**REQUIRED ACTION:**
From the line that holds "Image resolution: width=633" to the end of the records, reproduce every line exactly. No pictures.
↓
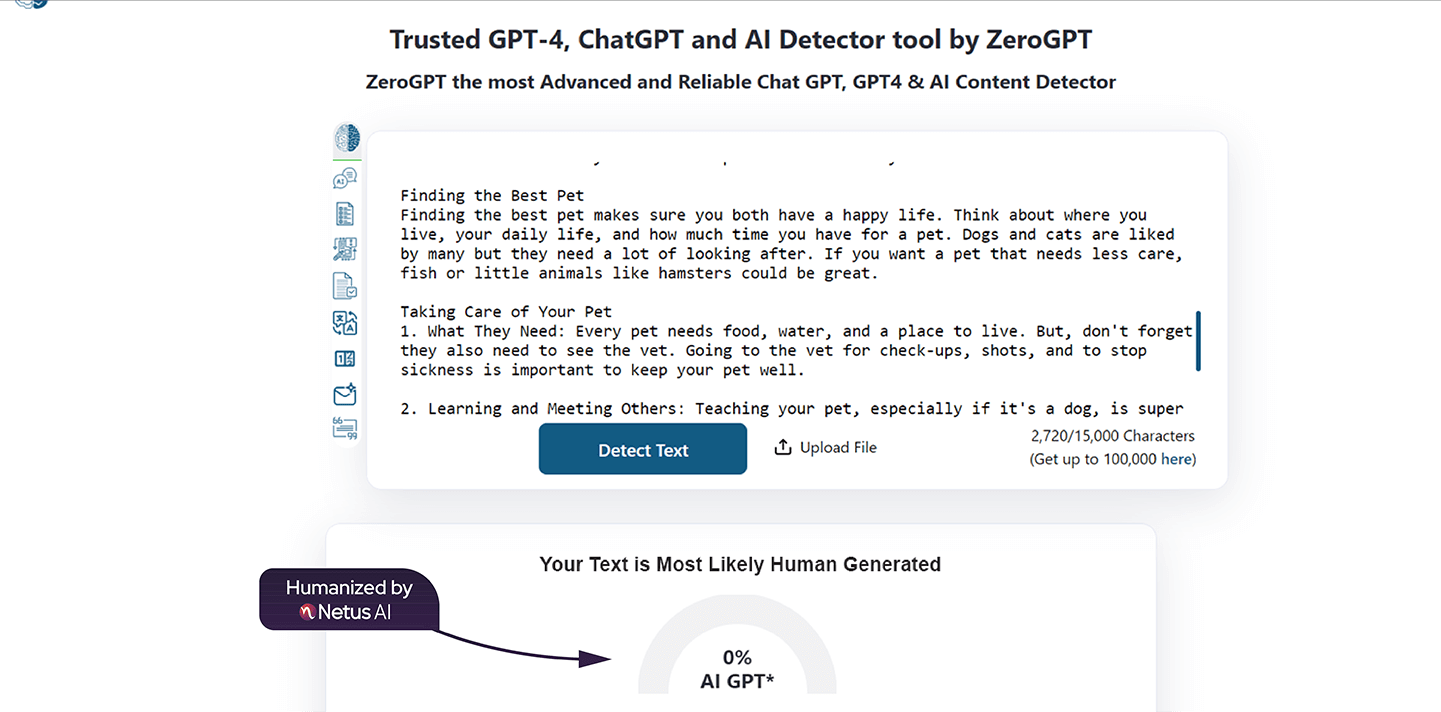Click inside the pet article text box

(x=780, y=290)
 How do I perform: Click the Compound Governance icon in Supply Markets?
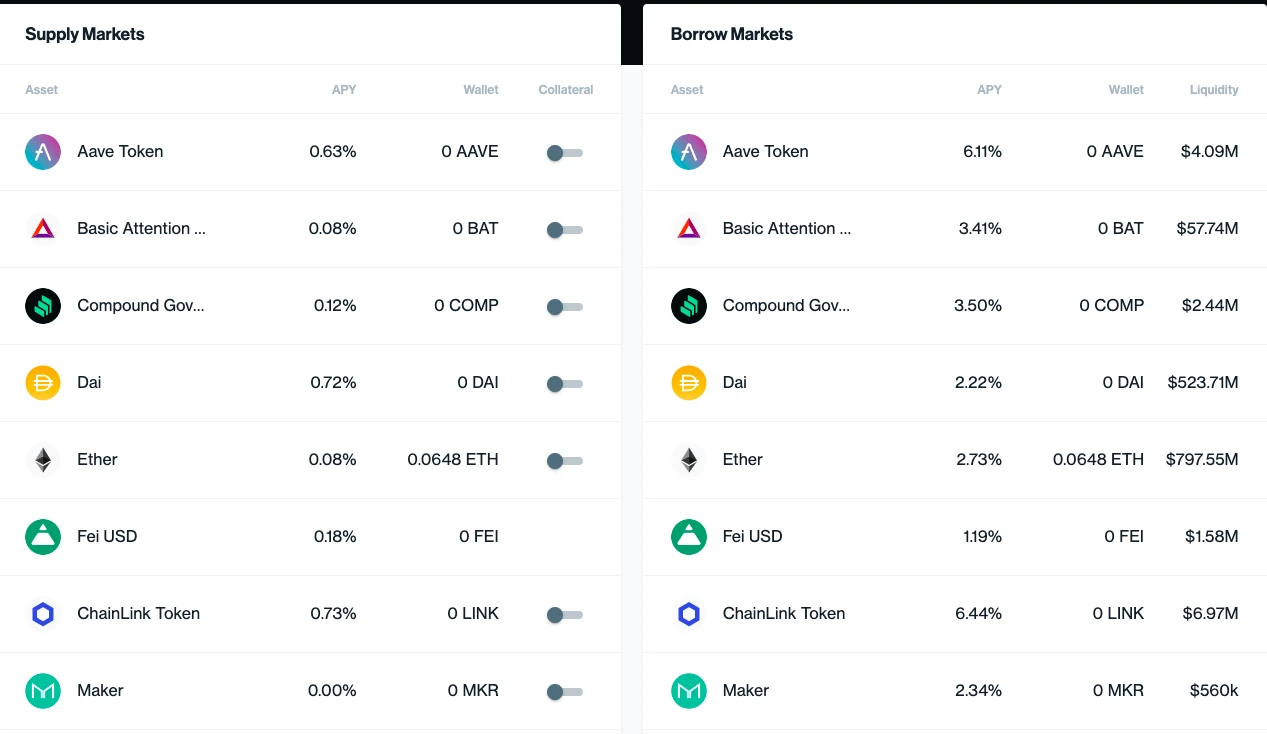click(x=43, y=306)
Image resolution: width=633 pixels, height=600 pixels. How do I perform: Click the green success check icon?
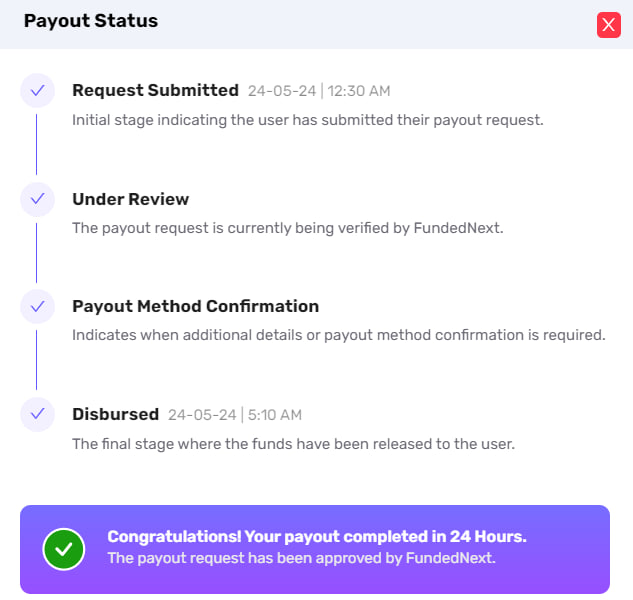pos(64,548)
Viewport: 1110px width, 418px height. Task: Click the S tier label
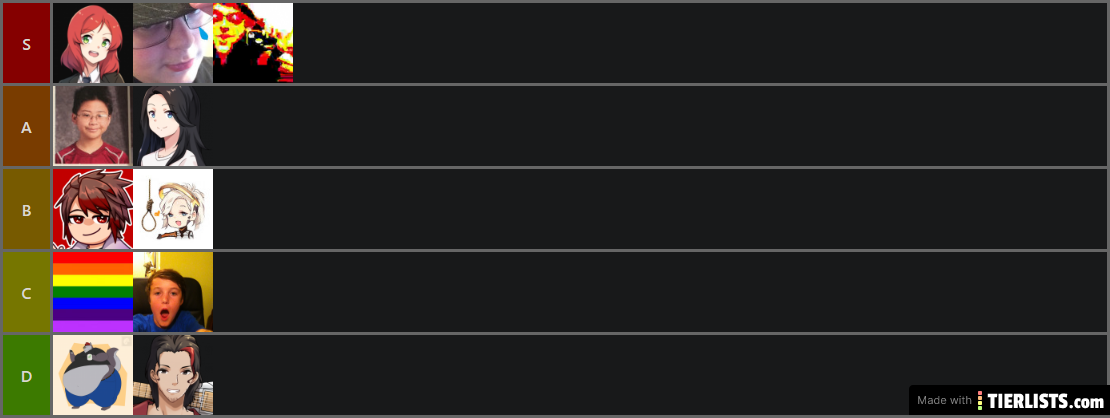click(x=26, y=43)
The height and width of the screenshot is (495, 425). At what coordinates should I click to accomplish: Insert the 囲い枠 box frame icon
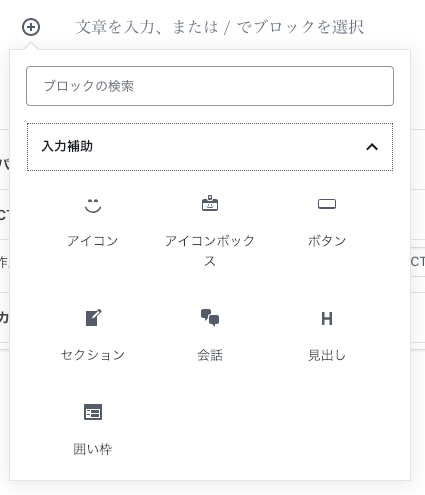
↑
**RESPONSE BOX:**
Image resolution: width=633 pixels, height=600 pixels. How do I perform: Click the green success check icon?
pos(64,548)
Viewport: 1110px width, 418px height. Task: Click the S tier label
click(x=26, y=43)
The height and width of the screenshot is (495, 425). At what coordinates should I click to accomplish: Insert the 囲い枠 box frame icon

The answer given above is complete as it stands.